Sudden Interest: this is a fairly ephemeral experience. It can be localized in expression but more often it is marked by an increase in energetic attention (including tingling and tapping and pressure) that is accompanied by a jolt in the mattress (or my body, no way to tell which most of the time), a sudden jumpiness in all the other tells, and shuddering/juddering. These last one or two seconds at most and come in response to a thought, a nonvocalized statement, or a mental image I happen to conjure up. I often do just this in order to solicit a response, as I try to track what interests/motivates K. Sometimes, what interests/motivates K. is alarming and through my contextual point of view, immoral (but then, what is immoral in a realm potentially disembodied, immortal and insubstantial in nature? Given the intrusiveness and continued mystery of this force conveniently called K. what precisely is moral about what is to all outward appearances molestation? What exactly am I being invited to participate in here? This goes to the heart of my seeking to figure out what it wants and where this is all leading, and if I waver between on the one hand outright denial and rejection of what seems to excite K., and on the other with ever more determination in inviting what it wants if only to figure the damned thing out, I hope both responses are understandable).

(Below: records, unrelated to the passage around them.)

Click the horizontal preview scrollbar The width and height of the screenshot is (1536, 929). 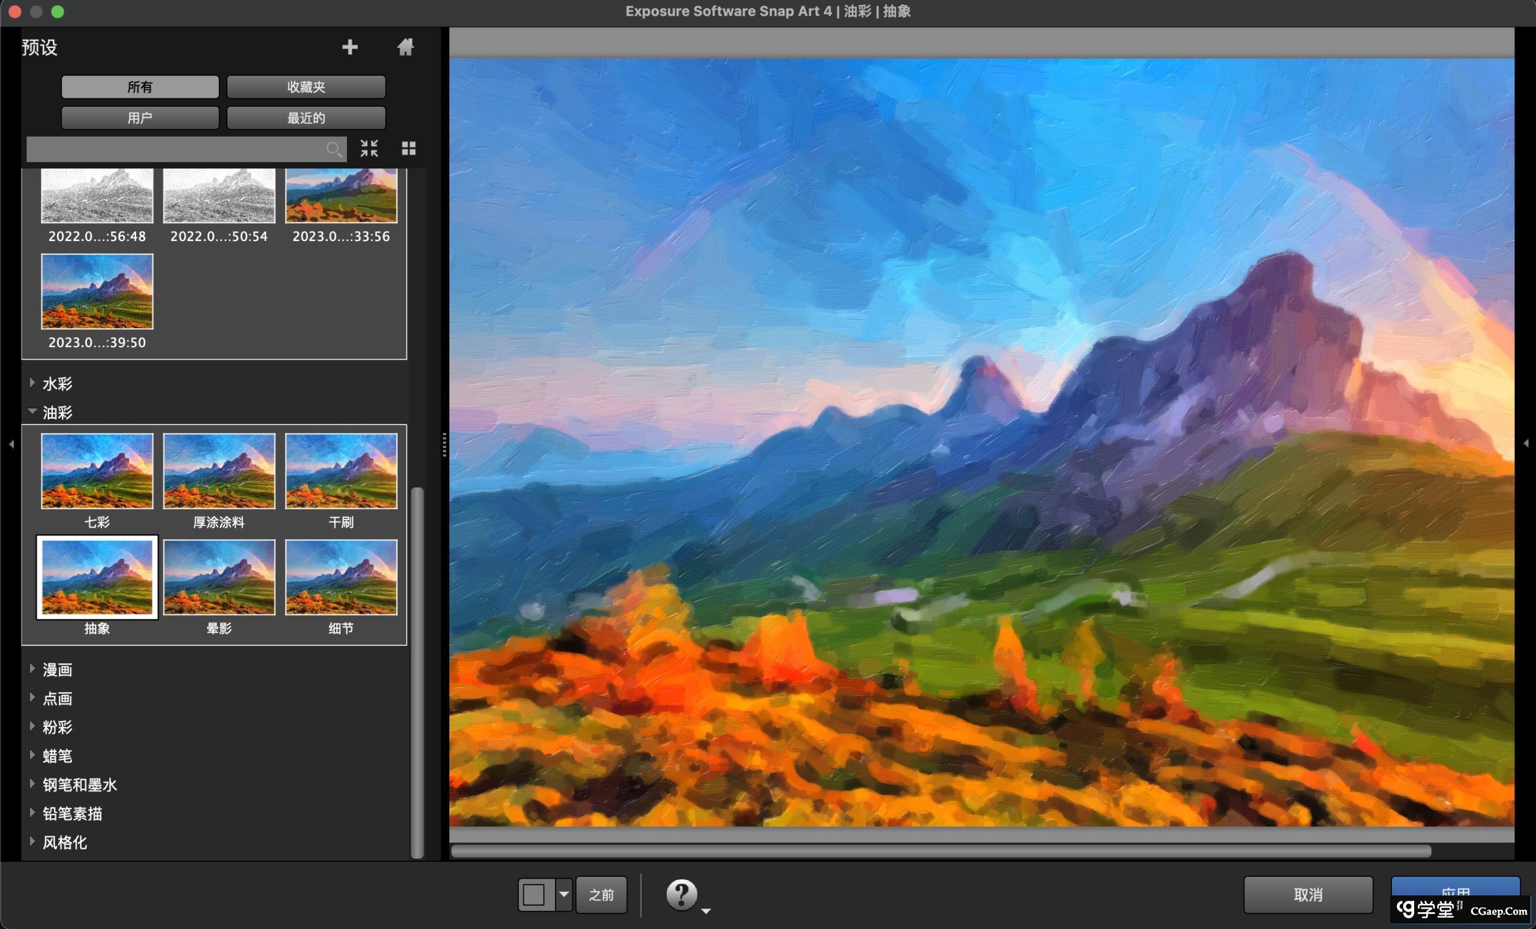click(x=940, y=851)
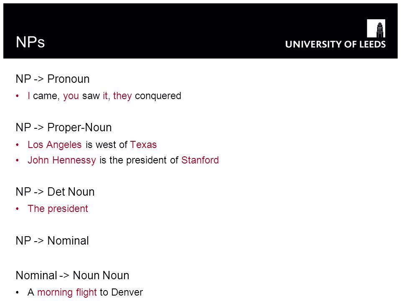The height and width of the screenshot is (301, 401).
Task: Click the word 'Denver'
Action: [127, 292]
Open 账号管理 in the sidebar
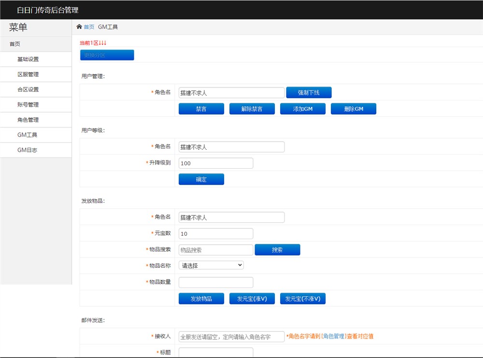 pyautogui.click(x=28, y=105)

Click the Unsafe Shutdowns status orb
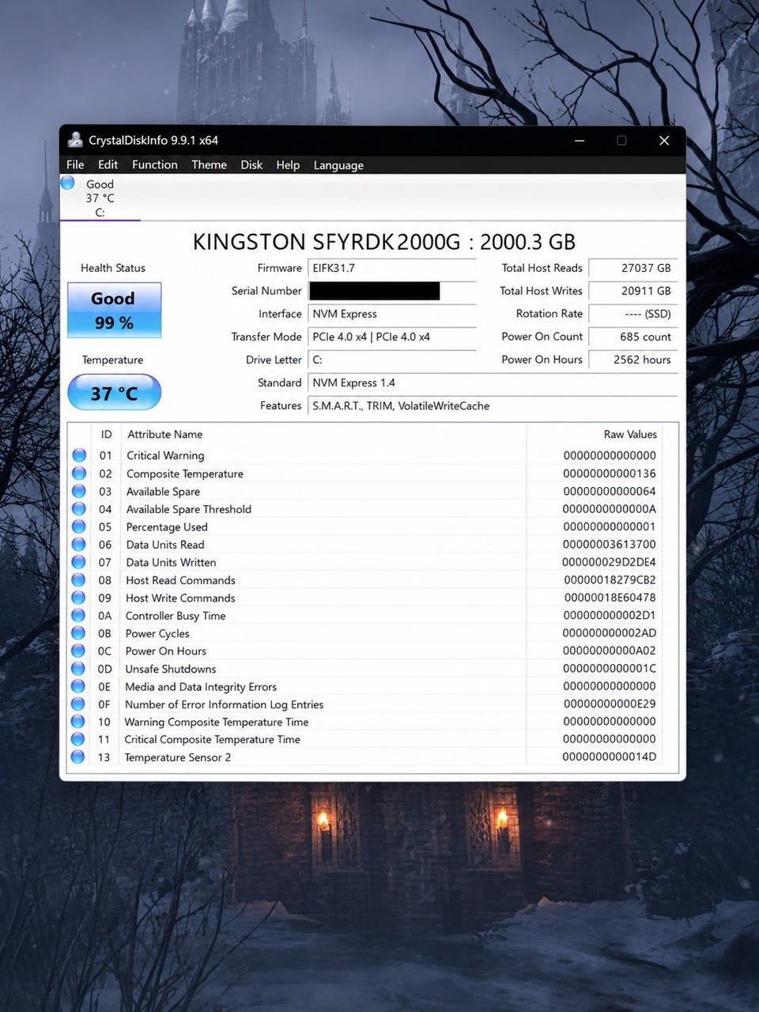(78, 668)
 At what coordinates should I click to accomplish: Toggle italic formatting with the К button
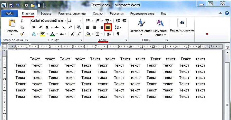tap(40, 27)
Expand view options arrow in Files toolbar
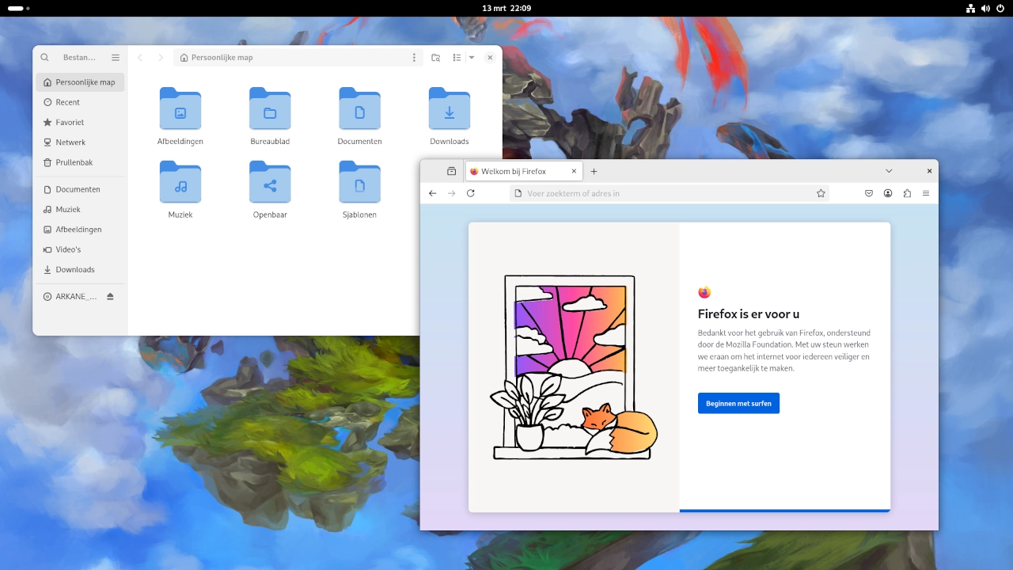 pos(472,57)
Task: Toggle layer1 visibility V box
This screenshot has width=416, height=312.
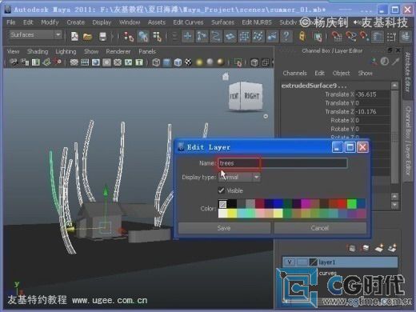Action: coord(290,262)
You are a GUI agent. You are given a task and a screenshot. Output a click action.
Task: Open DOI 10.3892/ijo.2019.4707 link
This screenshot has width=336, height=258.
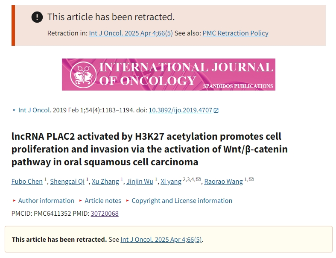coord(181,110)
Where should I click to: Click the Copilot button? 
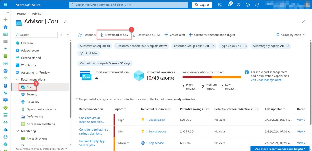point(202,5)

Pressing in: this is undeniably from an external force, as it occurs while I am completely motionless and in locations I have no direct contact with (initially). When the comforter suddenly presses down on my body, on or alongside an arm or a leg, or seems to contract and sink down as if with a drawn breath (but not one I’m taking, as I hold my breath and go completely motionless as soon as it begins), I am being acted upon. I suppose it is possible that I’m somehow initiating some kind of telekinetic event (and is that less or more believable than any other option?), but these events always catch me by surprise. I cannot predict when or where they begin. Moreover, I cannot encourage more of the same through willpower, mental invitation, or any other means I have tried. In other words, when and where is not up to me, and seems to have no direct linkage to any particular thought or imagining going on in my head at the time.

Contact with the pillow, where it too presses down or pushes close, occurs without any movement from my head, and usually while my hands and indeed arms are nowhere near (under the comforter). If I am lying on my side, it presses from behind, as if bodily joining me in sharing the pillow – but never face to face. As nothing of my experience has included anything visual anyway, this seems a pointless example of coyness. Then again, maybe K. just likes to spoon. When I am lying on my back the movement/pressing down can come upon either side of the pillow. No rhyme or reason as to which side.

The pressing down that’s part of K.’s ‘weightiness’ or heaviness occasionally includes pressure on my head, specifically my forehead and therefore the pillow it’s resting on. That may well be a face-to-face event, not that I can see anything. Either with eyes open or in the landscape of eyes closed. Nor do I feel any specific points of contact with my face, though my lips invariably get dry (but this dryness, which should lead to chapped or dry lips during the day, simply doesn’t. In fact, I usually wake up and feel a moist waxiness to my lips. No chapping or sense of dryness. The dryness only occurs during the events).

Locking Fingers: this locking can be fierce, but is instantly dispersed by simply moving those fingers or the hand itself. It depends upon motionlessness to take effect, prefers a slight spreading of the fingers and a natural curl to them. If often concentrates more on one hand than the other, though not always and sometimes the attention oscillates depending on where I direct my concentration. It usually selects two fingers but sometimes only one. It ignores my thumbs entirely. This locking can become a kind of intense pressure, as if my fingers were indurating (turning to stone). Nor is the pressure consistent or steady. It throbs, pulses, intensifies and then wanes. Only to then repeat. At times, it is intense enough to be painful, as if my fingers were locked into a vise.